There are several reasons why the foot kinematics we measured and the foot kinematics described in the clinical paradigm might not be strongly associated with the pattern of PPH. Callus develops under the metatarsal heads in response to load, and thus motion of individual metatarsals, and the motion of other bones within the foot will influence the extent to which the kinematics we measured are associated with forefoot plantar loading. For example, for heel/leg kinematics to be strongly associated with, or even predictive of, forefoot loading patterns, all other structures between the rearfoot and metatarsal heads would need to be rigid, or have predictable mechanical characteristics. There is good evidence that mid foot and metatarsal bones are capable of considerable motion and that this varies between subjects [35–37]. Other mechanisms will also influence the extent to which bone kinematics are associated with forefoot loading and PPH patterns. Hamel et al  described how toe flexion assisted by muscle action and plantar fascia forces influences load distribution between the toes and forefoot. Sharkey et al  had earlier shown how plantar fascia release altered forefoot load distribution. It follows that for two feet with the same foot kinematics, differences in the influence of the toe flexors, plantar fascia and other plantar soft tissues could result in different forefoot loading patterns. A further issue is that we used the presence of PPH to indicate forefoot pressure because this was an integral part of the clinical paradigm we sought to pragmatically investigate. However, the threshold at which PPH formation is triggered might vary between different people. Thus, the presence of PPH might reflect a low threshold to skin loading rather than a specific foot kinematic pattern that results in specific forefoot loading characteristics.

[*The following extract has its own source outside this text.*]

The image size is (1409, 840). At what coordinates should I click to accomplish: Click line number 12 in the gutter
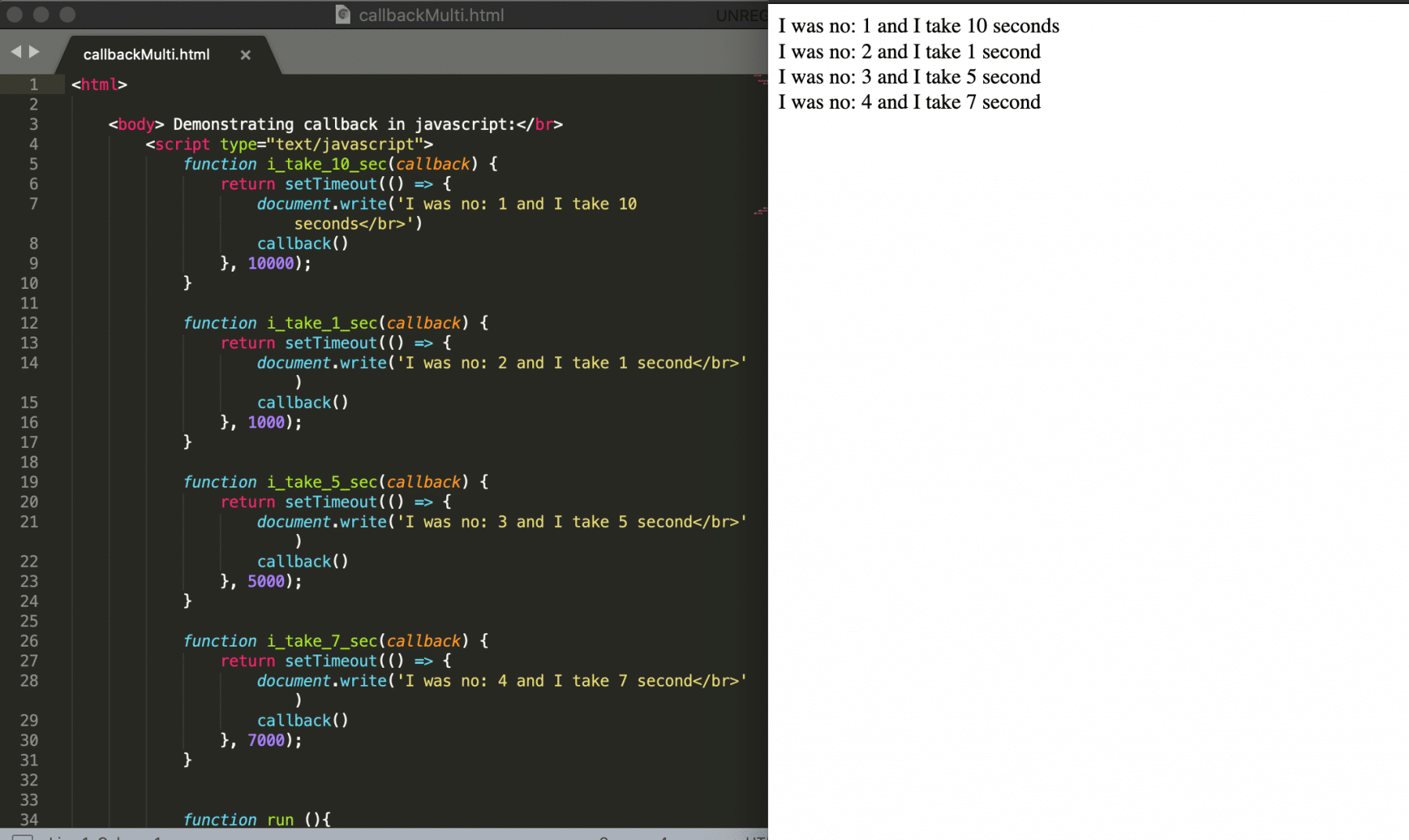click(30, 323)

There was some evidence of small differences in foot kinematics between subjects with PPH under metatarsal heads 1 and 5, and subjects with PPH under metatarsal heads 2 and 3. Though small the differences are large as a percentage of the motion occurring. There was a clear difference in the time of ankle neutral (AN) and maximum ankle dorsiflexion (MAD) between groups. The significance of these differences is unknown and there was too much similarity between the kinematic data displayed in each group to classify them as distinct foot types as the current clinical paradigm proposes. PPH lesion distribution is a poor basis for classification of foot kinematics.